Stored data
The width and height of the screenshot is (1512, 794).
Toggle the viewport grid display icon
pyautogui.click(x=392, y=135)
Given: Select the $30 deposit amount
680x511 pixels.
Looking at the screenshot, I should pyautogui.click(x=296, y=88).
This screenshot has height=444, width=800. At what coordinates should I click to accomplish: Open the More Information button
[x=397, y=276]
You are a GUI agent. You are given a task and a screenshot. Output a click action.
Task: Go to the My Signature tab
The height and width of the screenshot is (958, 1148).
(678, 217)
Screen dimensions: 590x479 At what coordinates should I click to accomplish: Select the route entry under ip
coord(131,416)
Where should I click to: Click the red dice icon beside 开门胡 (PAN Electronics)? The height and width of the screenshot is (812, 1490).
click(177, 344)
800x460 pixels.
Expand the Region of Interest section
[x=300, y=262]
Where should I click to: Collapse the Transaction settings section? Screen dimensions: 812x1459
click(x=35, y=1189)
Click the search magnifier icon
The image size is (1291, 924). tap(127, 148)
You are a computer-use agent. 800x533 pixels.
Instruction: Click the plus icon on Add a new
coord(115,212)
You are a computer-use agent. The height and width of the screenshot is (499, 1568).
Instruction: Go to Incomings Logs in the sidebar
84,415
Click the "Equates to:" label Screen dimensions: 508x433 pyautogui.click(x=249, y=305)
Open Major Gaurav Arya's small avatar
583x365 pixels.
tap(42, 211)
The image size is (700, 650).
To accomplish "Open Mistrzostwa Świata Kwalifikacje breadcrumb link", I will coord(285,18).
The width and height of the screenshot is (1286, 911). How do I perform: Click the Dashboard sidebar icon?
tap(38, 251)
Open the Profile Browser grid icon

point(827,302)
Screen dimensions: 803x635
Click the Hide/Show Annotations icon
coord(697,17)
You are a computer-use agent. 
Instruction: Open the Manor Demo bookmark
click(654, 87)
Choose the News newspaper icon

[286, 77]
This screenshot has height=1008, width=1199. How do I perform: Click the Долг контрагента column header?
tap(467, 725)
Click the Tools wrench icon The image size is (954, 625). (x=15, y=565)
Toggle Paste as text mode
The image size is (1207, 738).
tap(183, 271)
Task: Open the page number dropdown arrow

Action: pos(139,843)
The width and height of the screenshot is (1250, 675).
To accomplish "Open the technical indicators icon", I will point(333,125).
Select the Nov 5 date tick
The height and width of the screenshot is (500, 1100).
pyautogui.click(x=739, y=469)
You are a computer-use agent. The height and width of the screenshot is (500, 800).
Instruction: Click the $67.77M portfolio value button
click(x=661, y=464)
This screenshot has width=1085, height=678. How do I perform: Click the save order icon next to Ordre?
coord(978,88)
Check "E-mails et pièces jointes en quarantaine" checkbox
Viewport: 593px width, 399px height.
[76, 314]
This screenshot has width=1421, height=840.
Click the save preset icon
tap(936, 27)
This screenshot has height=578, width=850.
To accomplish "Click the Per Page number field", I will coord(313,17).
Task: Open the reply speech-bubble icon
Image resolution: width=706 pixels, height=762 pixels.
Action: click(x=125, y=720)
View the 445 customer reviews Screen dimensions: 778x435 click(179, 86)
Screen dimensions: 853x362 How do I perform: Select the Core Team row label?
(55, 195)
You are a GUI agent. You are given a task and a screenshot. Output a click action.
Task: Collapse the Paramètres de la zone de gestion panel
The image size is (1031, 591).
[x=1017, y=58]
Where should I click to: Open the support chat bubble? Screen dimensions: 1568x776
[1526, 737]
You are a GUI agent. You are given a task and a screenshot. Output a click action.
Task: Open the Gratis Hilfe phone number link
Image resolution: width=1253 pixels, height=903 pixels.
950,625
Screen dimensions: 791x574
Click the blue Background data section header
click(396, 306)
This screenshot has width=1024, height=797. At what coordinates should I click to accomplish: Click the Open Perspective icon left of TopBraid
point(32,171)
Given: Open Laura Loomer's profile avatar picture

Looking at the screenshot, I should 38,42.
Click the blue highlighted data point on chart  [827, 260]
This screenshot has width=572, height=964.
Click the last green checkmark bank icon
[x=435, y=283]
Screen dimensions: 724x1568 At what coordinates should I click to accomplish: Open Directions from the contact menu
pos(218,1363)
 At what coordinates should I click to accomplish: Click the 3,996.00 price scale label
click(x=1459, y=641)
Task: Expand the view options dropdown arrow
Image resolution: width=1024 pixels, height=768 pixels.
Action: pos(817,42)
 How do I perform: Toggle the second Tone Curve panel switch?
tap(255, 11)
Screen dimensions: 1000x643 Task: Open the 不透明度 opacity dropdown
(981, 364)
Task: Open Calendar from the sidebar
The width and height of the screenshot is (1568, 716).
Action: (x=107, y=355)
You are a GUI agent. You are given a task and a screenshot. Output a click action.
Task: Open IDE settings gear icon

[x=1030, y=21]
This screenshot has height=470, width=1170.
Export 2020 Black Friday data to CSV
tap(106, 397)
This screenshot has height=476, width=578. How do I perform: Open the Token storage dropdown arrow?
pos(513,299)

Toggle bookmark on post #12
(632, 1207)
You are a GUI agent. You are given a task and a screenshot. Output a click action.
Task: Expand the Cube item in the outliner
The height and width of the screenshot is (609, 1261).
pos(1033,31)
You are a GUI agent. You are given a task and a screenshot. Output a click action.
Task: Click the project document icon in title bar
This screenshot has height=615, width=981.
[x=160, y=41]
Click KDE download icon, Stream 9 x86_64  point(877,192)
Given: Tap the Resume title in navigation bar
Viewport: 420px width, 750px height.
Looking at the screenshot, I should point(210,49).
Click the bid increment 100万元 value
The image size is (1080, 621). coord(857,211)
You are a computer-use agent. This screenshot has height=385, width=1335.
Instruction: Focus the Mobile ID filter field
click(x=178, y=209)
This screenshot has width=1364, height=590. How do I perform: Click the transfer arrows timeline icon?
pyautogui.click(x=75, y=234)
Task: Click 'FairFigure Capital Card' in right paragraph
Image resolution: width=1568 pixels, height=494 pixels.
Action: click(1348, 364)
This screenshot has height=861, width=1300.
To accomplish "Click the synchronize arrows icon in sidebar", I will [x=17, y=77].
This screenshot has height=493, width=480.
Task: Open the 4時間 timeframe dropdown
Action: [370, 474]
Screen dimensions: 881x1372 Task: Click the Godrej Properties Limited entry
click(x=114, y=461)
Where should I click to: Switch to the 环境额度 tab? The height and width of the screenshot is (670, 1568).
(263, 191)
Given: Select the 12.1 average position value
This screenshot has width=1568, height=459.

§ INSTRUCTIONS FOR THE TASK
Could you reproduce, exactly, every line above from the line with "Where should I click to: Click" to the line with "Screen dimensions: 803x635", and no other line? Both ends count.

§ FINAL ANSWER
Where should I click to: Click the red dice icon beside 开门胡 (PAN Electronics)? The height and width of the screenshot is (812, 1490).
click(177, 344)
800x460 pixels.
Expand the Region of Interest section
[x=300, y=262]
Where should I click to: Collapse the Transaction settings section? Screen dimensions: 812x1459
click(x=35, y=1189)
Click the search magnifier icon
The image size is (1291, 924). tap(127, 148)
You are a computer-use agent. 800x533 pixels.
Instruction: Click the plus icon on Add a new
coord(115,212)
You are a computer-use agent. The height and width of the screenshot is (499, 1568).
Instruction: Go to Incomings Logs in the sidebar
84,415
Click the "Equates to:" label Screen dimensions: 508x433 pyautogui.click(x=249, y=305)
Open Major Gaurav Arya's small avatar
583x365 pixels.
tap(42, 211)
The image size is (700, 650).
To accomplish "Open Mistrzostwa Świata Kwalifikacje breadcrumb link", I will coord(285,18).
The width and height of the screenshot is (1286, 911). How do I perform: Click the Dashboard sidebar icon?
tap(38, 251)
Open the Profile Browser grid icon

point(827,302)
Screen dimensions: 803x635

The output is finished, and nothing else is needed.